On the other hand, I was shipping something to NY via FedEx, and only realized a couple hours after it had been picked up that I'd addressed it to the wrong building. I called them. Their response? "No problem, we'll just frangify the gribulator in the computer."

And it got there early. I heart FedEx.
posted by dirtynumbangelboy at 1:21 AM on February 2, 2006


My experience with UPS has been that if the package makes it through customs, going to the USA, it will get there fast and fine. Within Canada, forget about UPS and use Canada Post or Purolator (faster and cheaper). Fedex has been pretty even for going to/from the US or within Canada, their service is "not bad", but not amazing or anything like that. Within Canada Purolator is very fast.

So, for this package, I'd go for Fedex or UPS. Don't forget to mark the package well and include LOTS of paperwork, as customs in the USA have been complete dumbtards over the past year or so, making shipping there from Canada so difficult my store has quit dealing with Americans (the requirement to fill out several sheets of documentation, then the several subsequent calls to/from the shipper for me to fax several MORE pieces of documentation to sell one item to an American customer is just not worth the money).
posted by shepd at 5:50 AM on February 2, 2006


Don't use UPS to ship between Canada and the US. They don't go through regular customs, but rather use their own thing, for which they charge utterly unreasonable amounts of money at the other end. And of course, no delivery until they get paid.
posted by transient at 7:31 AM on February 2, 2006


Response by poster: Thanks for the answers, everyone. It sounds like FedEx Canada-to-U.S. is the way to go, with arrangements made over the phone because their website is a pain to deal with.

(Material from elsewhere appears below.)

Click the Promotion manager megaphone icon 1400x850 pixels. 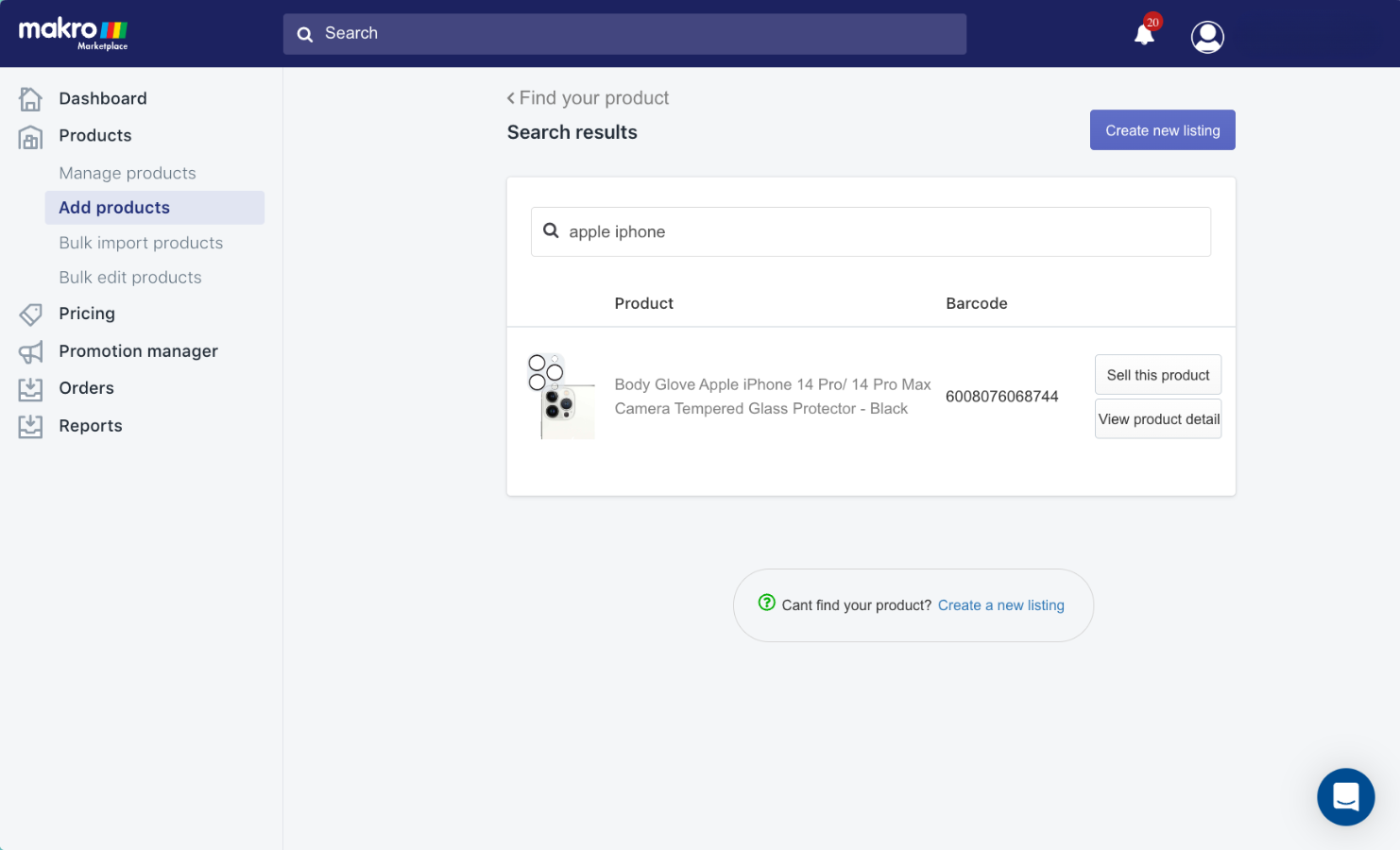tap(31, 352)
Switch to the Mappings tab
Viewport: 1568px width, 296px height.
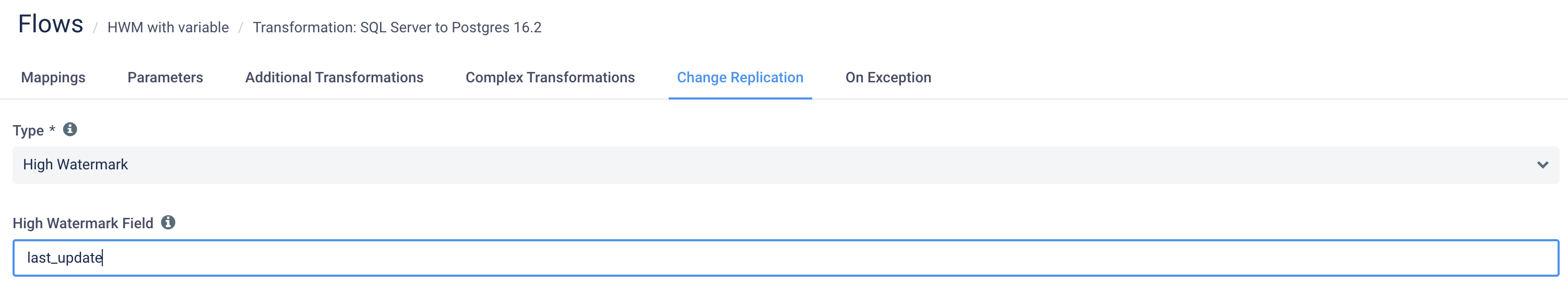pyautogui.click(x=53, y=78)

In any case, in an unexpected twist, the high bidders right now all seem to be from Toronto, so I may not have to resort to last-minute shipping. But thank you!
posted by DrJohnEvans at 8:46 AM on February 2, 2006


Kololo, Greyhound doesn't do international shipments -- they do within Canada or within USA but not between the two.
posted by winston at 11:56 AM on February 3, 2006


Which, given the posting history involved, may be exactly what is being looked for here.